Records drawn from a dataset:
::::::
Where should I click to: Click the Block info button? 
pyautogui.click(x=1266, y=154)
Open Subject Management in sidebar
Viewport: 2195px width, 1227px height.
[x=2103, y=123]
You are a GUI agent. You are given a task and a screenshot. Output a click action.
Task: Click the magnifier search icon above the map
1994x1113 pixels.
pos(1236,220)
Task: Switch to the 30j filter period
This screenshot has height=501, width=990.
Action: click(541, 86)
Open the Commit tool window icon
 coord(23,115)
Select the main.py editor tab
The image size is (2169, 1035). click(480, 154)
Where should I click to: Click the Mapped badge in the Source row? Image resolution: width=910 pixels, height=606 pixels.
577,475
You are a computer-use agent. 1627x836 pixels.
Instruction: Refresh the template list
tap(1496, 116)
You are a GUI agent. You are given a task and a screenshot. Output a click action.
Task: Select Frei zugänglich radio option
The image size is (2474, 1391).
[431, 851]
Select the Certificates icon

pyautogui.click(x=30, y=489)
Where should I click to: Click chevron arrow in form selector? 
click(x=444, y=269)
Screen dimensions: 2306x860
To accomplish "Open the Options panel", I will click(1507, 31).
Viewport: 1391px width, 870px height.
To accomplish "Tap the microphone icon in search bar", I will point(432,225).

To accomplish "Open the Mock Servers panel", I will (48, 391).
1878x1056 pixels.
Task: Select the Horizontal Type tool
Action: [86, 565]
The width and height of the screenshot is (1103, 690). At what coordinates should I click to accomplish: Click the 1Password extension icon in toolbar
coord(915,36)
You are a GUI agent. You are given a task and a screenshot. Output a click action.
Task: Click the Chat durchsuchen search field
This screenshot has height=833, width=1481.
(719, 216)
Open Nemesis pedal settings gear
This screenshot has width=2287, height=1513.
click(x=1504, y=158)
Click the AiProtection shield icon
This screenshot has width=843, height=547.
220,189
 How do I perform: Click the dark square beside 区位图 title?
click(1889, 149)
::::::
→ Task: Take the lines above from the one holding "Open Nemesis pedal settings gear" to the last and output them exactly.

→ Response to this exercise:
Open Nemesis pedal settings gear
This screenshot has width=2287, height=1513.
click(x=1504, y=158)
Click the AiProtection shield icon
This screenshot has width=843, height=547.
220,189
 How do I perform: Click the dark square beside 区位图 title?
click(1889, 149)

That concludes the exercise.